## What is expected
Output the line that contains "This screenshot has" together with each line after it, through the final line of the listing below, word for word; omit pictures.

- - - - -

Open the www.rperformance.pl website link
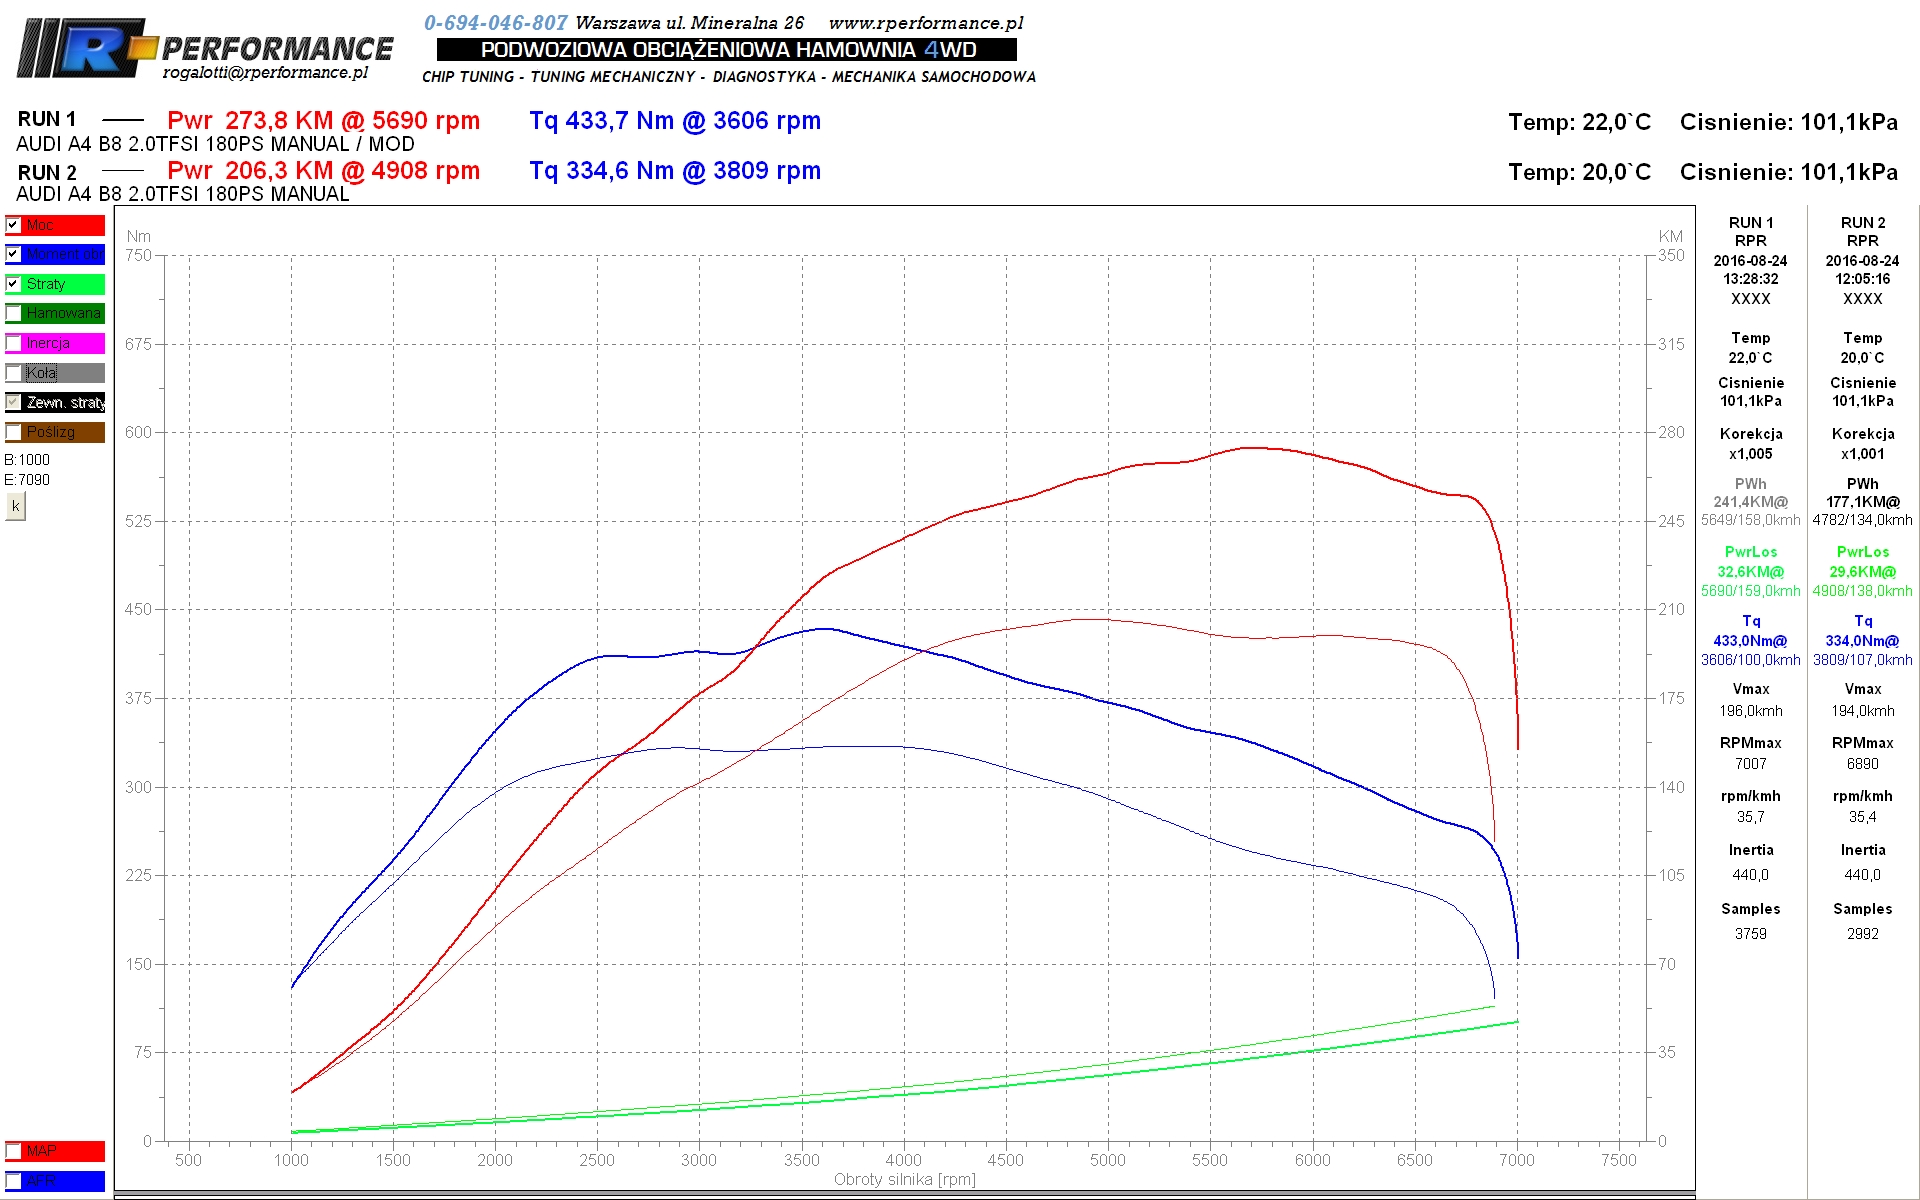Image resolution: width=1920 pixels, height=1200 pixels. 926,23
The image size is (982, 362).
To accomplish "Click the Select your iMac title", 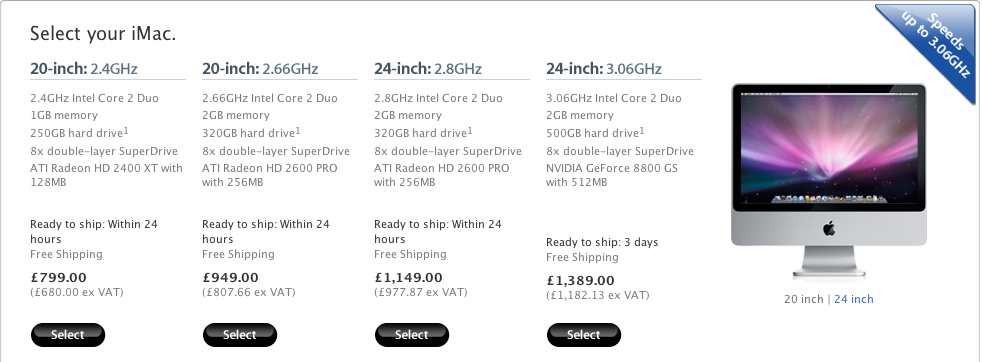I will (103, 33).
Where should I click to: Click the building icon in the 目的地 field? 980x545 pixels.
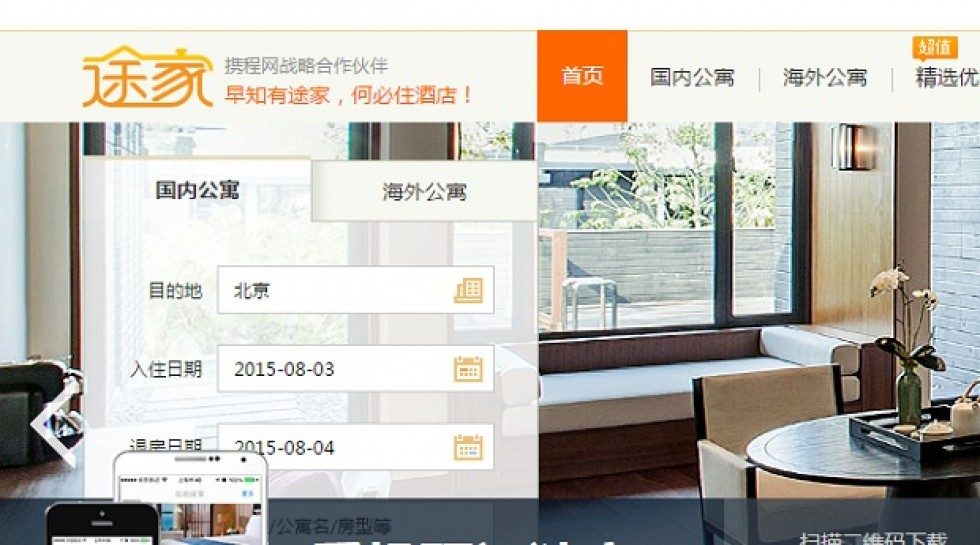pyautogui.click(x=468, y=290)
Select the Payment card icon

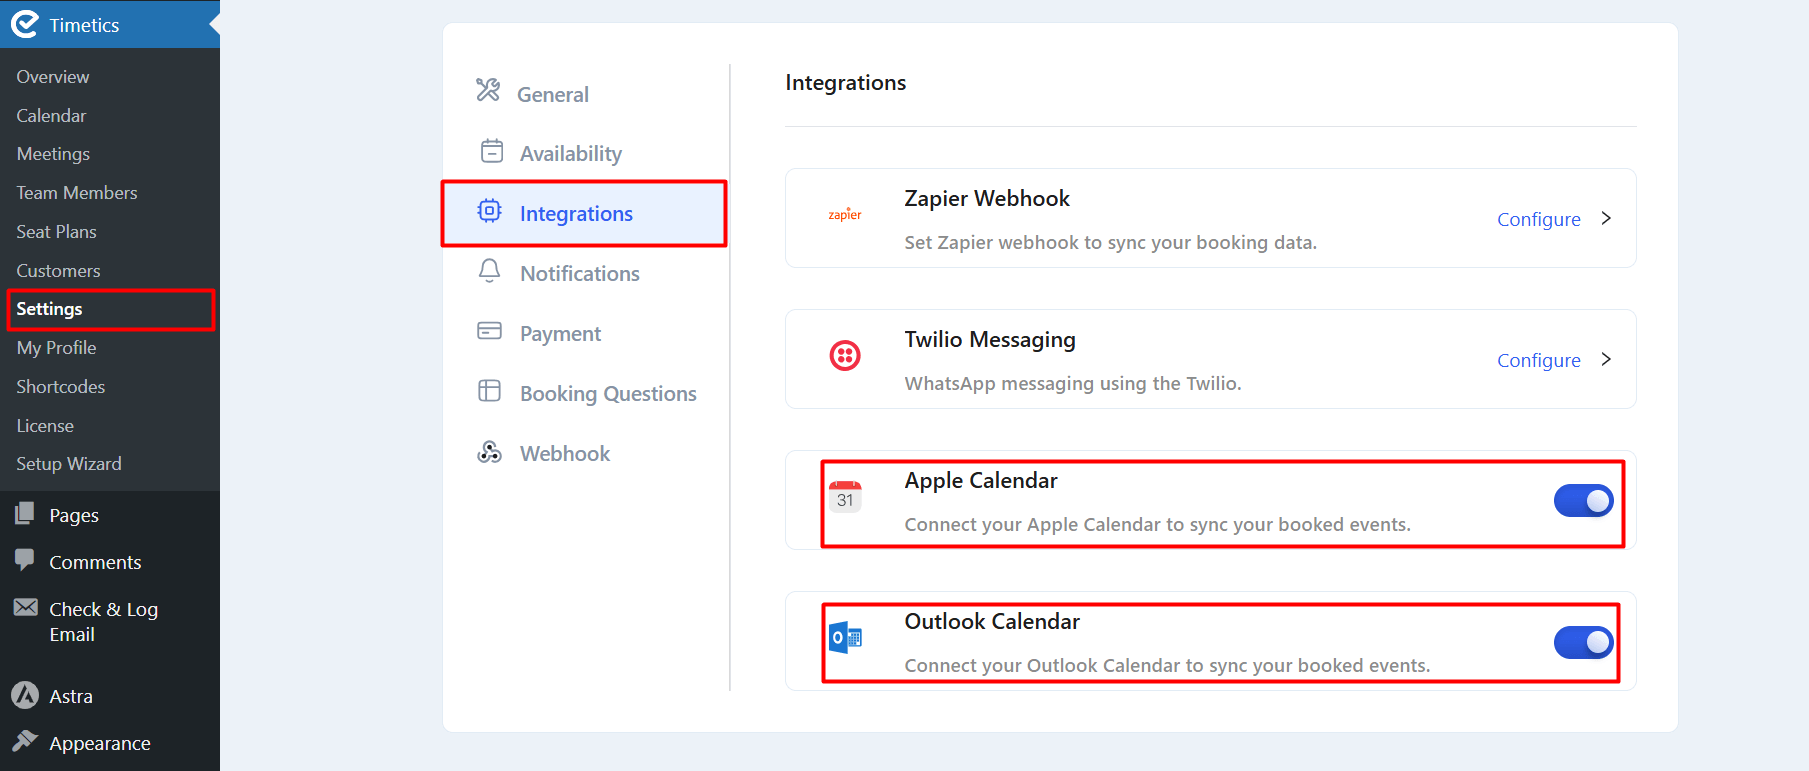(x=489, y=331)
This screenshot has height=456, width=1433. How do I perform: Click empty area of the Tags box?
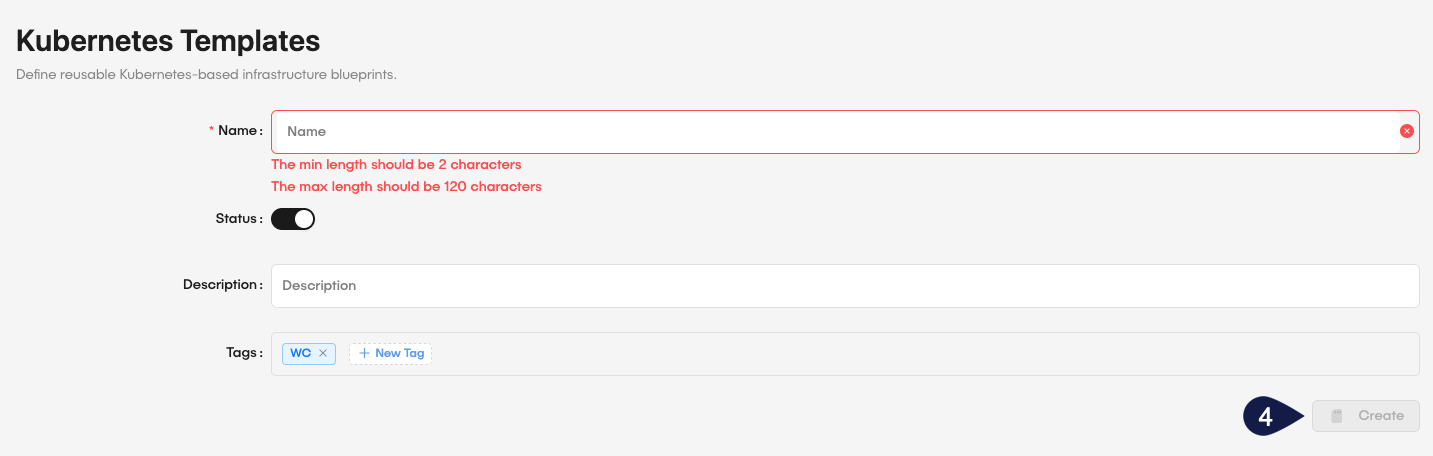click(900, 354)
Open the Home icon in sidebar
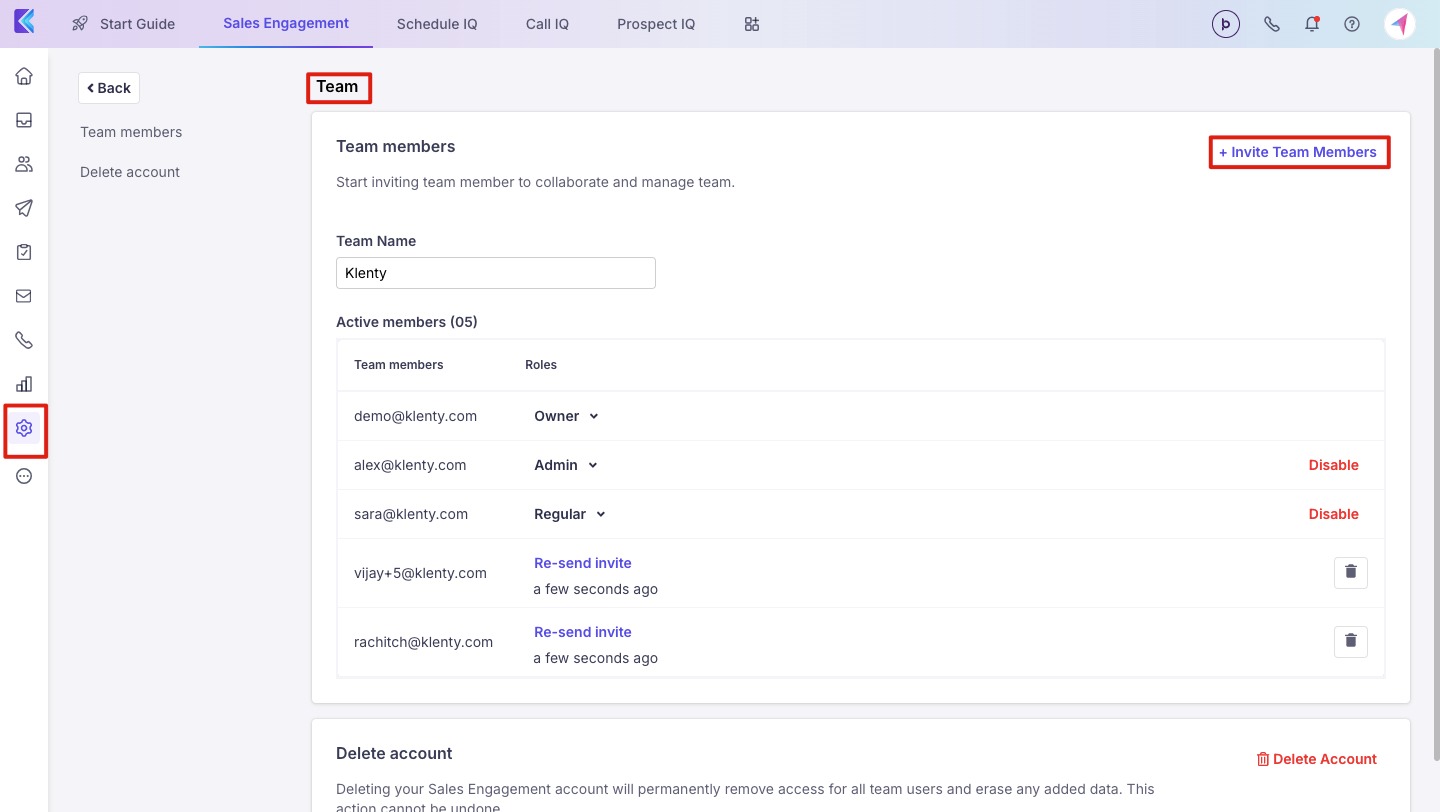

- - - - -

## Answer below
This screenshot has height=456, width=1433. How do I perform: Click empty area of the Tags box?
click(900, 354)
Open the Home icon in sidebar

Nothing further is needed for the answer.